Google plans to take Android back to ‘mainline’ Linux kernel
It’s a big job and has been a long time coming, arguably since the mobile operating system was unveiled in 2007.
The company hasn’t made any firm announcements on this but journalists this week noticed a low-key video posted to YouTube of a presentation given by Android Kernel Team chief Sandeep Patil, at September’s Linux Plumbers Conference.
The problem? The development model that underpins how Android uses the Linux kernel leads to a lot of complexity that slows updates, raises costs, and makes life difficult for both Google and the device makers downstream in all sorts of ways.
Today, the Linux kernel used by an Android device can be slightly different for every maker, model and at different moments in time.
Device makers start with the LTS (Long Term Support) kernel, before ‘out of tree’ Android common kernel customisations are added. According to Patil, there are a lot of these – as of February 2018, it was adding 355 changes, 32,266 insertions, and 1,546 deletions on top of LTS 4.14.0, and even that is said to be an improvement over the past.

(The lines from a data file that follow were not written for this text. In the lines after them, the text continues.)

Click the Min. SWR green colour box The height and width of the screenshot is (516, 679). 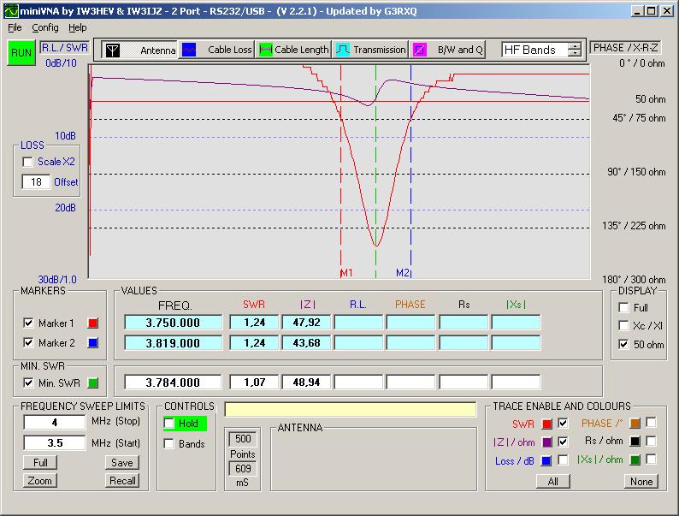pos(94,383)
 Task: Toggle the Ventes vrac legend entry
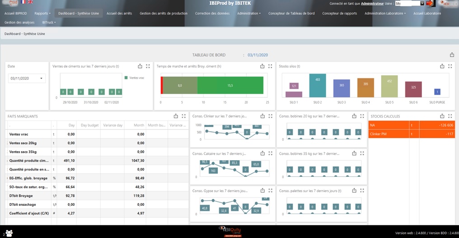click(x=135, y=78)
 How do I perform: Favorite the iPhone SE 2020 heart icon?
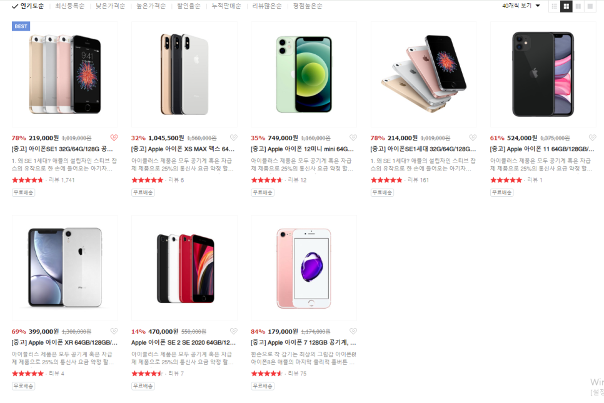click(234, 331)
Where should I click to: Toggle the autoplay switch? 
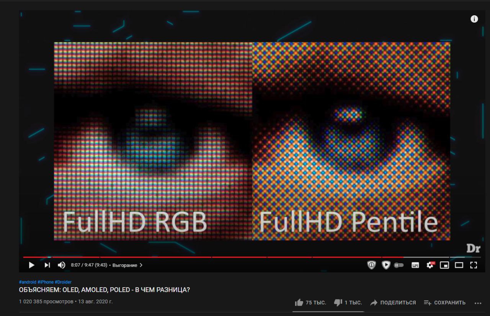tap(399, 265)
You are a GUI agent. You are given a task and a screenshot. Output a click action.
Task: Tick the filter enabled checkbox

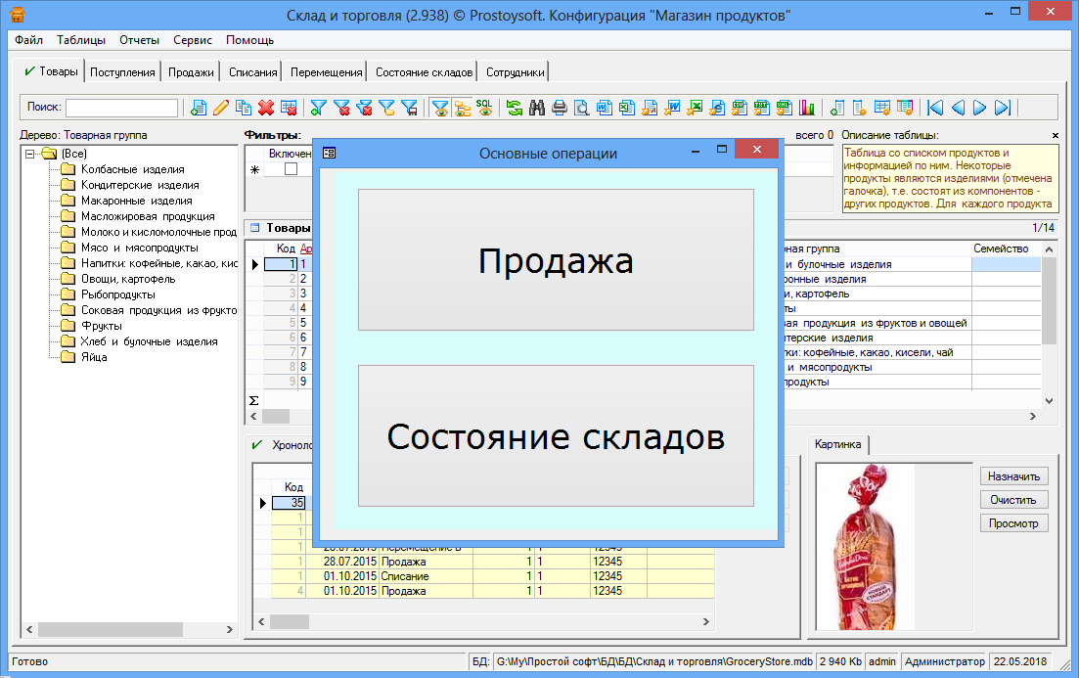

Then major system on chip (SoC) companies such as Qualcomm add numerous hardware customisations before, finally, manufacturers add even more vendor and device-specific software.
These layers of customisation require that each device use a single Linux kernel as its starting point, which has knock-on effects for all the subsequent modifications. Over time, that can lead to Google and device makers supporting several forks of Linux at the same time across numerous devices.
It’s one reason why Android devices have a defined shelf life but it also makes it much more time-consuming to apply security patches.
The new Android
Google’s alternative seems to be to get the mainstream Linux kernel to do as much of the heavy lifting as possible, reducing or even removing the need for the Android kernel modifications.